**Work required:** Reproduce the passage below on the philosophes and reason, word for word and in full.

The philosophes believed that society should be mercilessly stripped of the crust of unreason that it had allowed to grow upon its own rational essence. But reason clearly did not have its way spontaneously. If the people understood their own rationality of themselves, the tragedy of unreason would never have occurred in the first place. Reason ought to be assisted, and this is where the “Enlightenment” came in. Wise educators showed the world the road back to its lost essence. The philosophes made themselves available for the historic task of bringing liberation to the people from the obscurantist priests and kings who had led them into slavery. They showed the people the way out of this rotten “feudal” world.
Reason is a concept with many interpretations. It may have associations of either common sense or logic. Forming a contrasting pair with emotion, it always has to do with the mind in the narrow sense – the intellect. But it is not immediately clear what a “reasonable” society is. In the eighteenth century, it was believed to be one based on the twin principles of freedom and equality, but there were, again, different interpretations of these ideals. In his The Origins of Totalitarian Democracy, Talmon argued that, on account of their respective interpretations of these basic ideals, the various tendencies of Enlightenment thought could be broadly divided into two. One tendency was bound to develop into modern liberalism and the other into modern totalitarianism. This is a highly schematic division, and it should be understood as ideal-typical. But provided that that is understood, it is illuminating.

(Rows on where targets appear)
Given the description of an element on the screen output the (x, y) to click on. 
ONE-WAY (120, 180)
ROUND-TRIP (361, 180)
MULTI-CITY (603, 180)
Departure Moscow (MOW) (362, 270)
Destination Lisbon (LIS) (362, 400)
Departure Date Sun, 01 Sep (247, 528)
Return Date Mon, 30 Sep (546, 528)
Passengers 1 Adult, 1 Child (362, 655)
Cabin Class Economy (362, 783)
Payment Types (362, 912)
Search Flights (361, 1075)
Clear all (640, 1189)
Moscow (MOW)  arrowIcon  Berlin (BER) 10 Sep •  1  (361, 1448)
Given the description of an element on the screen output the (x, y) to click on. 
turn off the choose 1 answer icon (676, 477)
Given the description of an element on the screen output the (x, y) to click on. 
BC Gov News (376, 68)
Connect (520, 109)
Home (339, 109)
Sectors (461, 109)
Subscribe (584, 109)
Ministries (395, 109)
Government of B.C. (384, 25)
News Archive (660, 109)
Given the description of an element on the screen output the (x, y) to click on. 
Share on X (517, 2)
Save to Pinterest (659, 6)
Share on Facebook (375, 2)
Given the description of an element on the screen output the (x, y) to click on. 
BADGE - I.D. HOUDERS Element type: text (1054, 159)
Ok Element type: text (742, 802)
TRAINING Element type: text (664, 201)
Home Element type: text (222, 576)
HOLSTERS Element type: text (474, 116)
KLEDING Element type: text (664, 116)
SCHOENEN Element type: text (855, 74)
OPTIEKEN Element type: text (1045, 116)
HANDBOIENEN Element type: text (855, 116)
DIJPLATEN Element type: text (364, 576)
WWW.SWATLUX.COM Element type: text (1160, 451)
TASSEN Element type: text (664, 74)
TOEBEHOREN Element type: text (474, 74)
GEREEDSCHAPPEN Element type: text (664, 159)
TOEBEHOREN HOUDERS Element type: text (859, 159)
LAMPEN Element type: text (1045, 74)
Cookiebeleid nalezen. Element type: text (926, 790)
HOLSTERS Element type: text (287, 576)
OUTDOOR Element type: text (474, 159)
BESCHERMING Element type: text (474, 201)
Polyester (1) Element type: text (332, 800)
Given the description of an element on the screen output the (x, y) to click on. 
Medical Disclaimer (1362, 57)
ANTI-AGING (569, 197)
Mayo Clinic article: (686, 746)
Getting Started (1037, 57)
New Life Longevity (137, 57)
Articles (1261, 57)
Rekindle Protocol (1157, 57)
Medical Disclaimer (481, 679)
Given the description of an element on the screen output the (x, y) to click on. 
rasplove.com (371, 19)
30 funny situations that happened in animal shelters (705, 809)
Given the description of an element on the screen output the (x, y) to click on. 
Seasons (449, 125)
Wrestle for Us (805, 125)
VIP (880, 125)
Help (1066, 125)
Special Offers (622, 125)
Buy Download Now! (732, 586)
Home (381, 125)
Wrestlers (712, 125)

**Result of this task:**
The philosophes believed that society should be mercilessly stripped of the crust of unreason that it had allowed to grow upon its own rational essence. But reason clearly did not have its way spontaneously. If the people understood their own rationality of themselves, the tragedy of unreason would never have occurred in the first place. Reason ought to be assisted, and this is where the “Enlightenment” came in. Wise educators showed the world the road back to its lost essence. The philosophes made themselves available for the historic task of bringing liberation to the people from the obscurantist priests and kings who had led them into slavery. They showed the people the way out of this rotten “feudal” world.
Reason is a concept with many interpretations. It may have associations of either common sense or logic. Forming a contrasting pair with emotion, it always has to do with the mind in the narrow sense – the intellect. But it is not immediately clear what a “reasonable” society is. In the eighteenth century, it was believed to be one based on the twin principles of freedom and equality, but there were, again, different interpretations of these ideals. In his The Origins of Totalitarian Democracy, Talmon argued that, on account of their respective interpretations of these basic ideals, the various tendencies of Enlightenment thought could be broadly divided into two. One tendency was bound to develop into modern liberalism and the other into modern totalitarianism. This is a highly schematic division, and it should be understood as ideal-typical. But provided that that is understood, it is illuminating.